At Rome's Agostino Gemelli University Polyclinic Foundation, researchers have uncovered an unexpectedly simple intervention that could shift outcomes for women fighting advanced ovarian cancer: timing their meals around chemotherapy. The finding, presented at the American Society of Clinical Oncology meeting, suggests that fasting for 36 hours before chemotherapy and 24 hours after each treatment strengthens the tumor's response to the drugs—a discovery that costs nothing and demands no elaborate medical infrastructure.

Ovarian cancer remains one of the body's most stubborn adversaries. Despite surgical and chemical advances, women with stage 3 or stage 4 high-grade serous ovarian cancer still face grim statistics. This is precisely why Claudia Marchetti and her team at Gemelli studied 36 women receiving chemotherapy before surgery, splitting them into two groups: those who maintained normal eating patterns and those who fasted around their treatment cycles.

The results were striking. Women who fasted experienced significantly stronger tumor responses to chemotherapy. More tellingly, they remained cancer-free for 38 months on average—nearly 60 percent longer than the 24 months observed in women who ate normally. The mechanism appears deceptively elegant: fasting lowers insulin, a hormone that sends growth and survival signals directly to cancer cells. In the study, insulin levels rose among the control group but dropped sharply in the fasting group.

Marchetti emphasizes that this matters urgently. "Despite advancements in surgery and chemotherapy, patients with advanced ovarian cancer still face poor outcomes," she explained. "This study highlights the urgent need for safe, low-cost and easily implementable strategies that can enhance treatment efficacy and improve patient prognosis." In a healthcare landscape often dominated by expensive new drugs and complex protocols, a dietary intervention that women can implement themselves carries profound appeal—both economically and practically.

The science underlying the observation is still being mapped. Researchers continue investigating how fasting influences the broader body, immune function, and the intricate dialogue between nutrition and chemotherapy response. These preliminary findings have sparked plans for larger clinical trials, which will test whether this modest intervention holds up at scale and across more diverse populations.
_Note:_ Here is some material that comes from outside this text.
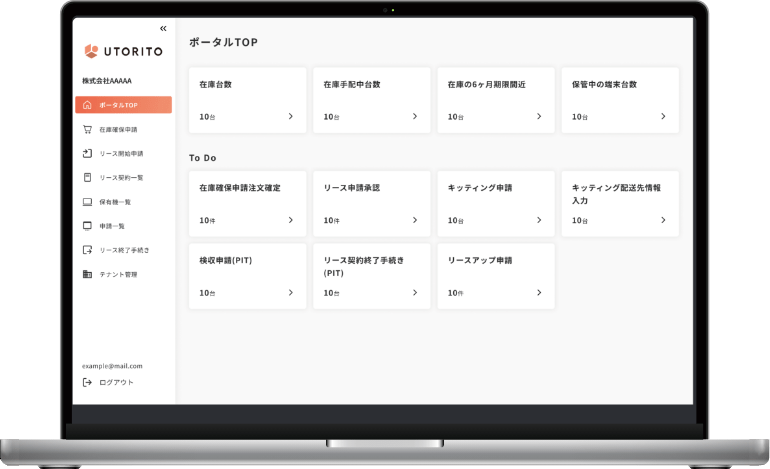Open the 検収申請(PIT) card
Image resolution: width=770 pixels, height=469 pixels.
point(247,276)
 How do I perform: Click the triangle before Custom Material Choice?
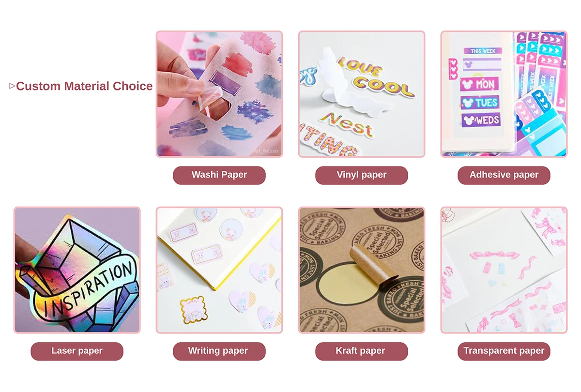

What makes this discovery particularly resonant is its accessibility. Unlike breakthrough drugs requiring years of development and months of insurance negotiations, short-term fasting is available immediately to any woman currently undergoing chemotherapy for advanced ovarian cancer—something she can discuss with her oncologist and potentially begin at her next infusion. The approach demands no new equipment, no side effects beyond hunger, and no cost beyond discipline.

That said, the study remains preliminary. Thirty-six patients is a meaningful but modest sample size, and more research must confirm whether these benefits persist in larger populations and clarify which women might benefit most. The researchers are methodical about this, continuing their work without overstating the case.

Still, in a disease where survival measured in years rather than decades is common, a 14-month extension of cancer-free survival represents hope grounded in data—not hype. As larger trials unfold, this simple timing shift may quietly become part of how women and their doctors approach one of medicine's most challenging cancers.